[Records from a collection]
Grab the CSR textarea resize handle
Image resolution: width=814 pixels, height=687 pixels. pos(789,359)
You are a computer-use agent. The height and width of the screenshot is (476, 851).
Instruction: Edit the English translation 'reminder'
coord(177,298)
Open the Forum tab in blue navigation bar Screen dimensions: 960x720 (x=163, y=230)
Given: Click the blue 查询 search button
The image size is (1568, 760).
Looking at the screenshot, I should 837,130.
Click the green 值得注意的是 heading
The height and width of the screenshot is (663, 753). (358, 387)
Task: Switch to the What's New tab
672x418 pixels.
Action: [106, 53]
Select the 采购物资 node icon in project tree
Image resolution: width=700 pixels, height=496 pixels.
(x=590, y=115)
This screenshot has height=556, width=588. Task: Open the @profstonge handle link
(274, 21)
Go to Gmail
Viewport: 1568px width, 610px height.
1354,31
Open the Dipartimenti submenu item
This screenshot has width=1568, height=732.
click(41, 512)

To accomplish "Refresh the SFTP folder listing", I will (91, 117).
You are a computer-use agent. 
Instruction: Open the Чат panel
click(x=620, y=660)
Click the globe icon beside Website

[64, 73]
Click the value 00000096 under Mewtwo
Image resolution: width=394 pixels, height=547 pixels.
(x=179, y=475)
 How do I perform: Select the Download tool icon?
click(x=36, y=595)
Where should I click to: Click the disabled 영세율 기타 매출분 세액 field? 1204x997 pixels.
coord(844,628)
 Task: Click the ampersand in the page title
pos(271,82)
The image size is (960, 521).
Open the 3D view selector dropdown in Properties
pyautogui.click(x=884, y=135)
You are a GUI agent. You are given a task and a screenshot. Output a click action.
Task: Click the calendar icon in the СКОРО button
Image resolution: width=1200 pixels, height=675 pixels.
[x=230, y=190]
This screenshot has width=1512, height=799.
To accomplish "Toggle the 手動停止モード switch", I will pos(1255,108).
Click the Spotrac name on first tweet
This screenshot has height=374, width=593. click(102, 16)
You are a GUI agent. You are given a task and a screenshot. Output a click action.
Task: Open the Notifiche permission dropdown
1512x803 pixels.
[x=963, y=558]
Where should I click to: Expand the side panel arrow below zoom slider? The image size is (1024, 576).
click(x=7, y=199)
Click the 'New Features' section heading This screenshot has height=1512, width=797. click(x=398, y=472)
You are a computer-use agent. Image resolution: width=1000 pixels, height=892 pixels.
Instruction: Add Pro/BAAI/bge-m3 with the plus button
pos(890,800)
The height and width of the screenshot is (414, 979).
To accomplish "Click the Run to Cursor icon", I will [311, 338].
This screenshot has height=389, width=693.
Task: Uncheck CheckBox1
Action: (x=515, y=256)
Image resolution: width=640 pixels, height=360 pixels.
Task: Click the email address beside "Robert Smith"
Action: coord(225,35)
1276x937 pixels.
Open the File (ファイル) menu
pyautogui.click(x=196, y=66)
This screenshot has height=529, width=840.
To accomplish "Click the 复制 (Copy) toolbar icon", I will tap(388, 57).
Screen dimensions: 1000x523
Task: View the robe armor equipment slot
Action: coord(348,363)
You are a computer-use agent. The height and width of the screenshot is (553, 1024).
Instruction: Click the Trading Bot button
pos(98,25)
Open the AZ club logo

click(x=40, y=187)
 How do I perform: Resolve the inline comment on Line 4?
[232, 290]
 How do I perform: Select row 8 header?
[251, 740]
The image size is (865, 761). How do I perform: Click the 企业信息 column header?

**Task requirements**
Copy every entry above word for word.

**Output of the task**
Grab the CSR textarea resize handle
Image resolution: width=814 pixels, height=687 pixels. pos(789,359)
You are a computer-use agent. The height and width of the screenshot is (476, 851).
Instruction: Edit the English translation 'reminder'
coord(177,298)
Open the Forum tab in blue navigation bar Screen dimensions: 960x720 (x=163, y=230)
Given: Click the blue 查询 search button
The image size is (1568, 760).
Looking at the screenshot, I should 837,130.
Click the green 值得注意的是 heading
The height and width of the screenshot is (663, 753). (358, 387)
Task: Switch to the What's New tab
672x418 pixels.
Action: [106, 53]
Select the 采购物资 node icon in project tree
Image resolution: width=700 pixels, height=496 pixels.
(x=590, y=115)
This screenshot has height=556, width=588. Task: Open the @profstonge handle link
(274, 21)
Go to Gmail
Viewport: 1568px width, 610px height.
1354,31
Open the Dipartimenti submenu item
This screenshot has width=1568, height=732.
click(41, 512)

To accomplish "Refresh the SFTP folder listing", I will (91, 117).
You are a computer-use agent. 
Instruction: Open the Чат panel
click(x=620, y=660)
Click the globe icon beside Website

[64, 73]
Click the value 00000096 under Mewtwo
Image resolution: width=394 pixels, height=547 pixels.
(x=179, y=475)
 How do I perform: Select the Download tool icon?
click(x=36, y=595)
Where should I click to: Click the disabled 영세율 기타 매출분 세액 field? 1204x997 pixels.
coord(844,628)
 Task: Click the ampersand in the page title
pos(271,82)
The image size is (960, 521).
Open the 3D view selector dropdown in Properties
pyautogui.click(x=884, y=135)
You are a GUI agent. You are given a task and a screenshot. Output a click action.
Task: Click the calendar icon in the СКОРО button
Image resolution: width=1200 pixels, height=675 pixels.
[x=230, y=190]
This screenshot has width=1512, height=799.
To accomplish "Toggle the 手動停止モード switch", I will pos(1255,108).
Click the Spotrac name on first tweet
This screenshot has height=374, width=593. click(102, 16)
You are a GUI agent. You are given a task and a screenshot. Output a click action.
Task: Open the Notifiche permission dropdown
1512x803 pixels.
[x=963, y=558]
Where should I click to: Expand the side panel arrow below zoom slider? The image size is (1024, 576).
click(x=7, y=199)
Click the 'New Features' section heading This screenshot has height=1512, width=797. click(x=398, y=472)
You are a computer-use agent. Image resolution: width=1000 pixels, height=892 pixels.
Instruction: Add Pro/BAAI/bge-m3 with the plus button
pos(890,800)
The height and width of the screenshot is (414, 979).
To accomplish "Click the Run to Cursor icon", I will [311, 338].
This screenshot has height=389, width=693.
Task: Uncheck CheckBox1
Action: (x=515, y=256)
Image resolution: width=640 pixels, height=360 pixels.
Task: Click the email address beside "Robert Smith"
Action: coord(225,35)
1276x937 pixels.
Open the File (ファイル) menu
pyautogui.click(x=196, y=66)
This screenshot has height=529, width=840.
To accomplish "Click the 复制 (Copy) toolbar icon", I will tap(388, 57).
Screen dimensions: 1000x523
Task: View the robe armor equipment slot
Action: coord(348,363)
You are a computer-use agent. The height and width of the screenshot is (553, 1024).
Instruction: Click the Trading Bot button
pos(98,25)
Open the AZ club logo

click(x=40, y=187)
 How do I perform: Resolve the inline comment on Line 4?
[232, 290]
 How do I perform: Select row 8 header?
[251, 740]
The image size is (865, 761). How do I perform: Click the 企业信息 column header?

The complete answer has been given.